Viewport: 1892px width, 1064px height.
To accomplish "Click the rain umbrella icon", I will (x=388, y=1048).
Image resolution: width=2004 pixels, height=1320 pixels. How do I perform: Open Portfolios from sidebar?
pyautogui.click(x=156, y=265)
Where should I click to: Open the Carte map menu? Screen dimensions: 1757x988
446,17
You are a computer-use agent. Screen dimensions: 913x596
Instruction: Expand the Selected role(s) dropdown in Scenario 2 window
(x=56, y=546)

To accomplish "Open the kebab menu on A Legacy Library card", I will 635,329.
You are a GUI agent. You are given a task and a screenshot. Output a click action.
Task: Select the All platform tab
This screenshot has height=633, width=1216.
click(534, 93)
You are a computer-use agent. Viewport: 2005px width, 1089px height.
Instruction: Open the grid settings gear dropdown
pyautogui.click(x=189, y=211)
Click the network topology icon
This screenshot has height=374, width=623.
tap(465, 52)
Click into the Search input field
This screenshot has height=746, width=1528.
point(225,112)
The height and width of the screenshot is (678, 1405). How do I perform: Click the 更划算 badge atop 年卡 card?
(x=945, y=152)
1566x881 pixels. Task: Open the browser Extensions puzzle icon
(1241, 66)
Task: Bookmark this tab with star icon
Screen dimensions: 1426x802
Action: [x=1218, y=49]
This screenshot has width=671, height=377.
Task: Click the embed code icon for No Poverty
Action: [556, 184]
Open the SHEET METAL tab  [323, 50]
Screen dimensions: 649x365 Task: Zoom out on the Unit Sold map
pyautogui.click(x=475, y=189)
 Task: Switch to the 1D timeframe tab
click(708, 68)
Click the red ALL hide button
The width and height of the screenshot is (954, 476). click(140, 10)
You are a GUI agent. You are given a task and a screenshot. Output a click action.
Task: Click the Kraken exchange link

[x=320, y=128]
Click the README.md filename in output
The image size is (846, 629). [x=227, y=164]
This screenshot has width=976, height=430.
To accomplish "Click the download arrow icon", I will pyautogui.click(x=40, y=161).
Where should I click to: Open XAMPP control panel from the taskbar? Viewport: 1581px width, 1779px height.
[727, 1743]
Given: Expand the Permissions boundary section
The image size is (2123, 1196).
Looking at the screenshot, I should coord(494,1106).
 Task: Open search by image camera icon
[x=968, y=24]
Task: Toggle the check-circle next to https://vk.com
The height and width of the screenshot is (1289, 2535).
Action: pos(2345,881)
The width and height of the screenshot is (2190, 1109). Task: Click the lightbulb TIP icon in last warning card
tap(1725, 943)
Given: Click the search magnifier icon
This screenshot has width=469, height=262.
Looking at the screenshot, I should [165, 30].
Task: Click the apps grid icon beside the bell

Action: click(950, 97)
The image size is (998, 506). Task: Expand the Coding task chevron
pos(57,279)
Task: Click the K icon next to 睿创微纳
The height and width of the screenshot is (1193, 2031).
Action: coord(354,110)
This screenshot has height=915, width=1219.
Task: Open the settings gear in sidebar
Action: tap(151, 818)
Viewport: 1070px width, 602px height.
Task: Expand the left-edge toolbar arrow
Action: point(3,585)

Exercise description
Write out, please, only the lines from the one with "Task: Click the Kraken exchange link" through the last line above, both included and unchanged.

Expected answer
Task: Click the Kraken exchange link

[x=320, y=128]
Click the README.md filename in output
The image size is (846, 629). [x=227, y=164]
This screenshot has width=976, height=430.
To accomplish "Click the download arrow icon", I will pyautogui.click(x=40, y=161).
Where should I click to: Open XAMPP control panel from the taskbar? Viewport: 1581px width, 1779px height.
[727, 1743]
Given: Expand the Permissions boundary section
The image size is (2123, 1196).
Looking at the screenshot, I should coord(494,1106).
 Task: Open search by image camera icon
[x=968, y=24]
Task: Toggle the check-circle next to https://vk.com
The height and width of the screenshot is (1289, 2535).
Action: pos(2345,881)
The width and height of the screenshot is (2190, 1109). Task: Click the lightbulb TIP icon in last warning card
tap(1725, 943)
Given: Click the search magnifier icon
This screenshot has width=469, height=262.
Looking at the screenshot, I should [165, 30].
Task: Click the apps grid icon beside the bell

Action: click(950, 97)
The image size is (998, 506). Task: Expand the Coding task chevron
pos(57,279)
Task: Click the K icon next to 睿创微纳
The height and width of the screenshot is (1193, 2031).
Action: coord(354,110)
This screenshot has height=915, width=1219.
Task: Open the settings gear in sidebar
Action: tap(151, 818)
Viewport: 1070px width, 602px height.
Task: Expand the left-edge toolbar arrow
Action: point(3,585)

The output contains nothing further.